- **Work required**:
Reproduce all entries word for word.

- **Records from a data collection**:
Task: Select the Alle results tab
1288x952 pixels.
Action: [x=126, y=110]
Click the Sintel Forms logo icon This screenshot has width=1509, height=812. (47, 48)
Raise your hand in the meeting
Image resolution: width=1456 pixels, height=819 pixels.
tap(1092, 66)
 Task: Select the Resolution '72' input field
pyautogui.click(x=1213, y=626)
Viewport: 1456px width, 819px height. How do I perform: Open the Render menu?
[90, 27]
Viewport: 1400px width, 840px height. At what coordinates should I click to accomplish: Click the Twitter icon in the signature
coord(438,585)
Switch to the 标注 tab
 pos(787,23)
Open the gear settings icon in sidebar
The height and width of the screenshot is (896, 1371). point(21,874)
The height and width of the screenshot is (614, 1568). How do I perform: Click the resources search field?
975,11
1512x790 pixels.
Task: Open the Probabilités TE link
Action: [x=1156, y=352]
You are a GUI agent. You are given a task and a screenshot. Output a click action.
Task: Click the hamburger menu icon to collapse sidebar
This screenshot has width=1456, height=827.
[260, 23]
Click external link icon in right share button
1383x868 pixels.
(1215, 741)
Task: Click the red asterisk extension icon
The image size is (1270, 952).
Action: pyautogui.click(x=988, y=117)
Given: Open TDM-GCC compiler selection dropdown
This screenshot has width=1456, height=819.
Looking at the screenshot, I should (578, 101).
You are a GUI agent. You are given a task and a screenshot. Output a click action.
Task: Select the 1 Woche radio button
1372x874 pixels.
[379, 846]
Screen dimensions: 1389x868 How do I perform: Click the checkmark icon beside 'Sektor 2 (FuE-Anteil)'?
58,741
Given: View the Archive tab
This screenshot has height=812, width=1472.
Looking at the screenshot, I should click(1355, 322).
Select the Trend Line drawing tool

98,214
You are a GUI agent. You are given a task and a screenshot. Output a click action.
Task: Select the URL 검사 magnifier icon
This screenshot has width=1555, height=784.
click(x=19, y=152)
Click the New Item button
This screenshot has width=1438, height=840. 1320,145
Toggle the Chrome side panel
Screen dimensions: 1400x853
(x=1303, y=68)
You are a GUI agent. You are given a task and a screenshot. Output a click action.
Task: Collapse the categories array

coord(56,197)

- **Answer box**:
Task: Select the Alle results tab
1288x952 pixels.
Action: [x=126, y=110]
Click the Sintel Forms logo icon This screenshot has width=1509, height=812. (47, 48)
Raise your hand in the meeting
Image resolution: width=1456 pixels, height=819 pixels.
tap(1092, 66)
 Task: Select the Resolution '72' input field
pyautogui.click(x=1213, y=626)
Viewport: 1456px width, 819px height. How do I perform: Open the Render menu?
[90, 27]
Viewport: 1400px width, 840px height. At what coordinates should I click to accomplish: Click the Twitter icon in the signature
coord(438,585)
Switch to the 标注 tab
 pos(787,23)
Open the gear settings icon in sidebar
The height and width of the screenshot is (896, 1371). point(21,874)
The height and width of the screenshot is (614, 1568). How do I perform: Click the resources search field?
975,11
1512x790 pixels.
Task: Open the Probabilités TE link
Action: [x=1156, y=352]
You are a GUI agent. You are given a task and a screenshot. Output a click action.
Task: Click the hamburger menu icon to collapse sidebar
This screenshot has width=1456, height=827.
[260, 23]
Click external link icon in right share button
1383x868 pixels.
(1215, 741)
Task: Click the red asterisk extension icon
The image size is (1270, 952).
Action: pyautogui.click(x=988, y=117)
Given: Open TDM-GCC compiler selection dropdown
This screenshot has width=1456, height=819.
Looking at the screenshot, I should (578, 101).
You are a GUI agent. You are given a task and a screenshot. Output a click action.
Task: Select the 1 Woche radio button
1372x874 pixels.
[379, 846]
Screen dimensions: 1389x868 How do I perform: Click the checkmark icon beside 'Sektor 2 (FuE-Anteil)'?
58,741
Given: View the Archive tab
This screenshot has height=812, width=1472.
Looking at the screenshot, I should click(1355, 322).
Select the Trend Line drawing tool

98,214
You are a GUI agent. You are given a task and a screenshot. Output a click action.
Task: Select the URL 검사 magnifier icon
This screenshot has width=1555, height=784.
click(x=19, y=152)
Click the New Item button
This screenshot has width=1438, height=840. 1320,145
Toggle the Chrome side panel
Screen dimensions: 1400x853
(x=1303, y=68)
You are a GUI agent. You are given a task and a screenshot. Output a click action.
Task: Collapse the categories array

coord(56,197)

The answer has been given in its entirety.